I've been using a singer magic press which is made for ironing clothes and stuff for like 2 years for my shirts. They come out really nice... my customers seem to like them but do you guys think there is a reason for me to buy a more expensive press? How would the shirt come out different??


----------



## jdr8271 (Jun 16, 2005)

What does this thing look like? Could you post a picture?

Having a heat press would most likely be better than what you are using, because of the pressure. The shirts would last longer probably.


----------



## Hustle101Clothin (Jun 12, 2006)

It is very similar to this one...

http://www.fleamarket.gr/lotimage17/SINGER PRESS.JPG


----------



## hammered (Apr 14, 2006)

Problem I see in using that for doning transfers is, it's not for doing transfers. Its basicly a steam press. Like an iron. There isnt the control over pressure or heat. And the planens dont cover evenily. I could be wrong.


----------



## imageman (May 16, 2006)

How hot does this get?Have you washed any t/shirts you printed without the design washing out? Iam just curious.


----------



## Hustle101Clothin (Jun 12, 2006)

I'm not really sure how hot it gets.. All I know is that its hot enough to burn the crap out of my hand lol (i know from lots of experience)... You can't control the heat by temperature... you can put the type of material like a regular iron... I've been putting it on max... My press doesn't use steam... its just a heat one...

I'm going to have to see if i can try a shirt on a commerical press and see what the difference really is.. because if u guys can get the same results from a 100-200 dollar press there isn't any reason that I know why you need to buy a 600 dollar one....

But i could be wrong


----------



## tcrowder (Apr 27, 2006)

Hustle101Clothin said:


> if u guys can get the same results from a 100-200 dollar press there isn't any reason that I know why you need to buy a 600 dollar one....
> 
> But i could be wrong


The reason we buy heat presses is... they were made for the job we are doing. If I were to go into the clothes ironing biz, I might but the Singer clothes press. 

The proper tool for the job should be your motto.

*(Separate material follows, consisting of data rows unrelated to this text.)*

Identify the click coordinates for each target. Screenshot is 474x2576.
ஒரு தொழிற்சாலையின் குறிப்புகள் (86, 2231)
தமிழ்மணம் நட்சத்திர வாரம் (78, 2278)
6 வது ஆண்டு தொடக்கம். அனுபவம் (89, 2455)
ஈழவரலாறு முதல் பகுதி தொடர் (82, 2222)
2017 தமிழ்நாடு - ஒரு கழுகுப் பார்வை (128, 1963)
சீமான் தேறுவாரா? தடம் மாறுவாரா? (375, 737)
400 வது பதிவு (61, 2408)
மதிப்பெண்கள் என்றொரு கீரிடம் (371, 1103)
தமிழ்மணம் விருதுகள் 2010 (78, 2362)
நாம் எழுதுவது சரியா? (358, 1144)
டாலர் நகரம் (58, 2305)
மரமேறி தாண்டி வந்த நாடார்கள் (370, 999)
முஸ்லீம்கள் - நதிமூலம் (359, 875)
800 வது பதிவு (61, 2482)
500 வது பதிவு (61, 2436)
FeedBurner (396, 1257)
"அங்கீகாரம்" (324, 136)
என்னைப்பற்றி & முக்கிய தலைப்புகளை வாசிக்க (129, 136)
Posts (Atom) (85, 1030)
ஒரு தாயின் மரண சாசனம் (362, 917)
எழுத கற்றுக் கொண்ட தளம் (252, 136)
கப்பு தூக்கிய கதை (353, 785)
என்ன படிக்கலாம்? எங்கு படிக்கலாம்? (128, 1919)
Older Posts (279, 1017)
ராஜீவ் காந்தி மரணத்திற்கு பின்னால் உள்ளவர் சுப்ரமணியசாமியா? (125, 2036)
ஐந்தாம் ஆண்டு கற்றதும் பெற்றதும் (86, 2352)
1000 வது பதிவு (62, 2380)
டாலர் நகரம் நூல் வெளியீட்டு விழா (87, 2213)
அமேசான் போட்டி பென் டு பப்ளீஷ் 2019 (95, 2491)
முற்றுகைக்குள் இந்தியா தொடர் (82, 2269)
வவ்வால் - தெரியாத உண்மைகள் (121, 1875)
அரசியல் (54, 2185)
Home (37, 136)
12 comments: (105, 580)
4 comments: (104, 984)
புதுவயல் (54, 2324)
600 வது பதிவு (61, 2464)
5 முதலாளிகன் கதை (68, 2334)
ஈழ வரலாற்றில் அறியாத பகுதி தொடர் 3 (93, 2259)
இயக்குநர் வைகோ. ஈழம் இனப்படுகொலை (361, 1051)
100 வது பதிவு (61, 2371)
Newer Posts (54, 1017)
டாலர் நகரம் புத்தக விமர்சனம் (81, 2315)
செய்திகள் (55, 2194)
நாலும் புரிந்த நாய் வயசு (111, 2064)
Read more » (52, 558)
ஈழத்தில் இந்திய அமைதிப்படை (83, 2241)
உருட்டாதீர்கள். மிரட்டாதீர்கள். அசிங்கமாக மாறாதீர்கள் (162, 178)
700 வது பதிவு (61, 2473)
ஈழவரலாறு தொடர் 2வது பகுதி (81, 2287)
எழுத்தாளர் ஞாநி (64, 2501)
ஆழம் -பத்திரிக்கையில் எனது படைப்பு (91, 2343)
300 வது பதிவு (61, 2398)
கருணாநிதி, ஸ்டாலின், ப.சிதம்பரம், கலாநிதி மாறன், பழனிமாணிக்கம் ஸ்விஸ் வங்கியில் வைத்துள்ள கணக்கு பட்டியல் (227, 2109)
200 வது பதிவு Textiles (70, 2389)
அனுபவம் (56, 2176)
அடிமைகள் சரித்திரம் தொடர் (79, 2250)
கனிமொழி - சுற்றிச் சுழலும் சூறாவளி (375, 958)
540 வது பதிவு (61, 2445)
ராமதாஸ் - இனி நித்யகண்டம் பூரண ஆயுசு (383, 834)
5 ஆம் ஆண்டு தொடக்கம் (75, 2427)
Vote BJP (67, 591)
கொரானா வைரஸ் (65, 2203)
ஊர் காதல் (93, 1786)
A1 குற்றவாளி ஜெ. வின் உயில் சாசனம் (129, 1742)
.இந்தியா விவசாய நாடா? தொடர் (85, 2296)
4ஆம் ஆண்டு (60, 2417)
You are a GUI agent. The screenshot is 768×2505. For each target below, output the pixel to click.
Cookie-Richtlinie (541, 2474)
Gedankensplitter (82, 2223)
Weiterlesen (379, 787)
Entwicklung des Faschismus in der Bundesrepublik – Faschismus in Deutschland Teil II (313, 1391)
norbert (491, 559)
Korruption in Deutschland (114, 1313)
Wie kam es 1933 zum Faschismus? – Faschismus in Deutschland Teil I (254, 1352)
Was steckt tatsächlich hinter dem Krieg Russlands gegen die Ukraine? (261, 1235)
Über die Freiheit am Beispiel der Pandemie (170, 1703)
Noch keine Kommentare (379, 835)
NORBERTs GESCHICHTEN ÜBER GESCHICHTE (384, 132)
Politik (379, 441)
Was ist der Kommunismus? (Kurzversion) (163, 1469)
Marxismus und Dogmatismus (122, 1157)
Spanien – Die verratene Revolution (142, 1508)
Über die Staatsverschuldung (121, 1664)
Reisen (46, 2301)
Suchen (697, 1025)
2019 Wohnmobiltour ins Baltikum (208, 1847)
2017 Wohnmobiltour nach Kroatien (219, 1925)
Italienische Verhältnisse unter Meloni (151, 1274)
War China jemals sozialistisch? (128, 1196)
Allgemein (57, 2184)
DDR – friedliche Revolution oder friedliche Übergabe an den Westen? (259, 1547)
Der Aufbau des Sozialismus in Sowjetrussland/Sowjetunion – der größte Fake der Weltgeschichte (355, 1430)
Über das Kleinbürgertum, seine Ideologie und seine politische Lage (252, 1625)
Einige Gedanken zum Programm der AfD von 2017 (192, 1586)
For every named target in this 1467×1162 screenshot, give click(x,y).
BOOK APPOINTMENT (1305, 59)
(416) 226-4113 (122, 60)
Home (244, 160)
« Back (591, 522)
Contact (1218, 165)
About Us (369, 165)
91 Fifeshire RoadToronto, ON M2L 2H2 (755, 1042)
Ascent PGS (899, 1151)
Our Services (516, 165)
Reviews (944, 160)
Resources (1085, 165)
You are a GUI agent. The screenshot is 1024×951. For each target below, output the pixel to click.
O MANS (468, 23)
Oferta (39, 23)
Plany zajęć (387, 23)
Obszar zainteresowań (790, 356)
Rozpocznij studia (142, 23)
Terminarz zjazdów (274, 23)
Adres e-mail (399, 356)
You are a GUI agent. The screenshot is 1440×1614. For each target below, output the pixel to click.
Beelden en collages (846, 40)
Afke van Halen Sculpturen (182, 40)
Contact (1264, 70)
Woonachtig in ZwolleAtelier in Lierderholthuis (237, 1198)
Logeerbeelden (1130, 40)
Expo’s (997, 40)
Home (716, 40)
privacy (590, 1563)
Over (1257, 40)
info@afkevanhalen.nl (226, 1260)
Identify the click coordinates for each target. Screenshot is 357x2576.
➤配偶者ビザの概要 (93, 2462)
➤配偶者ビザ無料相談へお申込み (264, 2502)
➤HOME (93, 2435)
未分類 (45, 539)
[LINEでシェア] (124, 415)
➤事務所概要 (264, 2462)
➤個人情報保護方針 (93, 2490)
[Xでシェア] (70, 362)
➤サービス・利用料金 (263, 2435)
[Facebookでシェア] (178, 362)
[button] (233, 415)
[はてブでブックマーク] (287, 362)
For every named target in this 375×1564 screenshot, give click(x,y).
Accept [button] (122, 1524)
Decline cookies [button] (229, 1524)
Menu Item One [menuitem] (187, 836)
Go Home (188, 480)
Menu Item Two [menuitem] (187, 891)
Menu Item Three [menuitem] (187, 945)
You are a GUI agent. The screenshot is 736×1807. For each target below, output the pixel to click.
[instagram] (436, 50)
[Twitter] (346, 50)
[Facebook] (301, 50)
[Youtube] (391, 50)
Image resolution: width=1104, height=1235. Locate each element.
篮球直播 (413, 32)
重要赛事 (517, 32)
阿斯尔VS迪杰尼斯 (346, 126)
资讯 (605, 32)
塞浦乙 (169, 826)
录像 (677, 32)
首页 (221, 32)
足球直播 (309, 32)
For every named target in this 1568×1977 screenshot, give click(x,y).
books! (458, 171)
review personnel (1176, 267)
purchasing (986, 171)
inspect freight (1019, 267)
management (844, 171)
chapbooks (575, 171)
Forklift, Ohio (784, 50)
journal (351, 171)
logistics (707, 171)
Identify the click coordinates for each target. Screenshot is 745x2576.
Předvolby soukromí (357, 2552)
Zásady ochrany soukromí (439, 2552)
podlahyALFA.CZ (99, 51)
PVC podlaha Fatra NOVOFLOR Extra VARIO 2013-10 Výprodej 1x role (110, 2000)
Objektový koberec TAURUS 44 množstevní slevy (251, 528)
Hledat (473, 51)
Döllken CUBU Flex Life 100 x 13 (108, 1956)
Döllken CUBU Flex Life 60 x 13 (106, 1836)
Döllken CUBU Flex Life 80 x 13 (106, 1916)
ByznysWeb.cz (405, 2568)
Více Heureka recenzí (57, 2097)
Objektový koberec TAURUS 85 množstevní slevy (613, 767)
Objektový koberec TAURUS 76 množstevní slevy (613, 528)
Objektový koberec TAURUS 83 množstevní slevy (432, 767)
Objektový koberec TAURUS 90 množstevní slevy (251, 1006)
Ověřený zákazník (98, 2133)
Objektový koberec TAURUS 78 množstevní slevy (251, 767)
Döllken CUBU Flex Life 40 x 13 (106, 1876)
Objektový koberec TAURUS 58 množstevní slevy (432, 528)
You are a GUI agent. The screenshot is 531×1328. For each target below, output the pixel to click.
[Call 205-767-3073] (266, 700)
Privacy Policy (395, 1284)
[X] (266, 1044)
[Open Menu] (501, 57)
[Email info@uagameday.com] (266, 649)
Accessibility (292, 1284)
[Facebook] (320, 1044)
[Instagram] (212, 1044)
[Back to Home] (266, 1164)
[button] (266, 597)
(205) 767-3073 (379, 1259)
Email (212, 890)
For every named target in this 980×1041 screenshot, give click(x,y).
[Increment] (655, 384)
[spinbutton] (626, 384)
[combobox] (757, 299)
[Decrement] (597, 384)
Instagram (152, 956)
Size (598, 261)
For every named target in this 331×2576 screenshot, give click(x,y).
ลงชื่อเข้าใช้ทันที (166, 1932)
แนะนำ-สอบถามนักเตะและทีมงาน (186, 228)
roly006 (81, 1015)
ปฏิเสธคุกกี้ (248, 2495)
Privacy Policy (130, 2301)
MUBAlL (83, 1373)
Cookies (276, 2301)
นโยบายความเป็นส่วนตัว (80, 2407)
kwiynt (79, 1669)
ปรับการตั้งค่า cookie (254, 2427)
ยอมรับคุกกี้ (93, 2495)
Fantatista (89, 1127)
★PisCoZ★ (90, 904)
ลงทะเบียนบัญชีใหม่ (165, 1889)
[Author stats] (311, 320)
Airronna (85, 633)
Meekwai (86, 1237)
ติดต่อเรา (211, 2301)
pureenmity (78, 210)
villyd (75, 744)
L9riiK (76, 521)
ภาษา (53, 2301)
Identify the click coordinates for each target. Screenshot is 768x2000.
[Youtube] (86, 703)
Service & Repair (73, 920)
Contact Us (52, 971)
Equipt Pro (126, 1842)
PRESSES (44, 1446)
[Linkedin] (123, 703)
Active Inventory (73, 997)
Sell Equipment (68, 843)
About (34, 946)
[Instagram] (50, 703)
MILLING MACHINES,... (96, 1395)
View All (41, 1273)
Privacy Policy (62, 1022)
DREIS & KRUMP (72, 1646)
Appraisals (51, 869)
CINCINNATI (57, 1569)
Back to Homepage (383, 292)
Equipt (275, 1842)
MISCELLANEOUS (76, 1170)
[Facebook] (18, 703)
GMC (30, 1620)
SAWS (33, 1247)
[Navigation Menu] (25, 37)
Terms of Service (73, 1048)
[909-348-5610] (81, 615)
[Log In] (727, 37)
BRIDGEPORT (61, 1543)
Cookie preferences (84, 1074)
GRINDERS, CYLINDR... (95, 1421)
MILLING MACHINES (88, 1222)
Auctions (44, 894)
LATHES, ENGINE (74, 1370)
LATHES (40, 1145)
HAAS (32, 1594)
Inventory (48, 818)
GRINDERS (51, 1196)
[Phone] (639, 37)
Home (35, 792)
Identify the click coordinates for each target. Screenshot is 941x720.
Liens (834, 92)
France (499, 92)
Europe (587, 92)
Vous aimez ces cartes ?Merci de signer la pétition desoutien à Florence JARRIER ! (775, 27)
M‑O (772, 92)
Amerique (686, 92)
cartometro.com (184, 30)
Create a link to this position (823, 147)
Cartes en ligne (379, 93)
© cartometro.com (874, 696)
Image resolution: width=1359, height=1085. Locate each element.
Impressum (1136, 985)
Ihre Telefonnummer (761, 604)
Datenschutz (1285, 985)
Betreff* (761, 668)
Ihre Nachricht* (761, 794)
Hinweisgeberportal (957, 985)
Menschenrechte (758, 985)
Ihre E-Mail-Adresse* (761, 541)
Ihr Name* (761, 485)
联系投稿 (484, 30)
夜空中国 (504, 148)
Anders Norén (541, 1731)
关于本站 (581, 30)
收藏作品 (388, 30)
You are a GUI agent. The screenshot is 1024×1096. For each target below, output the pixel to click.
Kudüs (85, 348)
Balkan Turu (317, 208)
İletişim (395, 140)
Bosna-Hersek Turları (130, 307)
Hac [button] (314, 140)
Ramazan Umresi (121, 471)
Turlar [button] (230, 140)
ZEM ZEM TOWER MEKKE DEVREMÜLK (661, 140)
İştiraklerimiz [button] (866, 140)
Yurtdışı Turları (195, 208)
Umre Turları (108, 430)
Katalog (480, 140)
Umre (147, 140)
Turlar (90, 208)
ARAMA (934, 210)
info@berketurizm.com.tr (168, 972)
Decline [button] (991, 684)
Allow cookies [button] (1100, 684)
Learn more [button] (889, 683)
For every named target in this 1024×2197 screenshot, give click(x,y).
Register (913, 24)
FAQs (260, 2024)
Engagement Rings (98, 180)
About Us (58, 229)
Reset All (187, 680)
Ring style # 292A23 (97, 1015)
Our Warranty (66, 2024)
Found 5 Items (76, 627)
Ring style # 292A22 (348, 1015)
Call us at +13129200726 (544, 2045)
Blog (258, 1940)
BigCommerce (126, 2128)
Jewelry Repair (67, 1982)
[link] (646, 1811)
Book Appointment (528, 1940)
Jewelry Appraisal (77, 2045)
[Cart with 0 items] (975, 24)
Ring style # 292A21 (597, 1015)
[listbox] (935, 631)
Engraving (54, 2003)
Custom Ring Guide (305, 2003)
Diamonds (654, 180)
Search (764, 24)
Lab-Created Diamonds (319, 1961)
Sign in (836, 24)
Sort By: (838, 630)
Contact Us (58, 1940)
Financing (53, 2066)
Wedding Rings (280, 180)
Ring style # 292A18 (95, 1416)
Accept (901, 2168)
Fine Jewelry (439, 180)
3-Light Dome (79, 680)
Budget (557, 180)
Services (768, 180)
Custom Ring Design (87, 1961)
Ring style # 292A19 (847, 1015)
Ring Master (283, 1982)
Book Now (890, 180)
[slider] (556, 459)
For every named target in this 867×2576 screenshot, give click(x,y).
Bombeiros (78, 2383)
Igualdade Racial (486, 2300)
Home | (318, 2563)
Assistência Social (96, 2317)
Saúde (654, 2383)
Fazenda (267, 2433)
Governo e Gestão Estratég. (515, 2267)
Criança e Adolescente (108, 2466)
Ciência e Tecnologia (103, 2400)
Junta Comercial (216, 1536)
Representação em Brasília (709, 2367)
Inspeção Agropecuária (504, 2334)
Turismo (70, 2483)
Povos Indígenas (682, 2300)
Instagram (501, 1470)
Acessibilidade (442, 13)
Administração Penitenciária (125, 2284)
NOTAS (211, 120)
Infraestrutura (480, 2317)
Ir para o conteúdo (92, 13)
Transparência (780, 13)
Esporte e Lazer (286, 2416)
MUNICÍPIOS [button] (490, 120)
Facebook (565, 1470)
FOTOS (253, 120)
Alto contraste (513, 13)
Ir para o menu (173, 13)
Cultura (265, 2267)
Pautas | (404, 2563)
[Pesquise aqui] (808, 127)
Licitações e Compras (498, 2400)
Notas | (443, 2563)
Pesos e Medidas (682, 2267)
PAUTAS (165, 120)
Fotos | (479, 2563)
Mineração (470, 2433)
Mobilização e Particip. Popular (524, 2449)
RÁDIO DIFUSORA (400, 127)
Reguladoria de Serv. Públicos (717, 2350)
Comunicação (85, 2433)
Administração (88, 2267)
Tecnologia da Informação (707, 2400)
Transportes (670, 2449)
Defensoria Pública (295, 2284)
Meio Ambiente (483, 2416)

Extreme example here: Would you go buy an oven mitt to be the catcher on a ball team? Maybe use a kithen strainer to replace a proper face mask? If not, why skimp on the proper tool to press designs on shirts?


----------



## Hustle101Clothin (Jun 12, 2006)

I c... that is why i'm asking you guys before i go buy a real one if u guys think there is going to be a difference in quality. I guess I am going to have to suck it up and buy a professional one


----------



## xtina (May 9, 2006)

If it ain't broke, don't fix it! if you and your customers are content with the quality of your product, why change?


----------



## imageman (May 16, 2006)

Hey, If it's working good for you and your product comes out right,keep your money in your pocket for now.But only you know if it's doing the right job or not.You will eventually need a heat press though.Good luck


----------



## jdr8271 (Jun 16, 2005)

How much volume are you doing with this? I say if you are doing a low volume, stay with it. If you are doing tons of shirts, you might as well go ahead and by a heat press.


----------



## Hustle101Clothin (Jun 12, 2006)

Right now all I am doing is like 4-5 shirts a day. Nothing crazy. When I start getting crazy business I guess it'll be worth the investment for a real press.


----------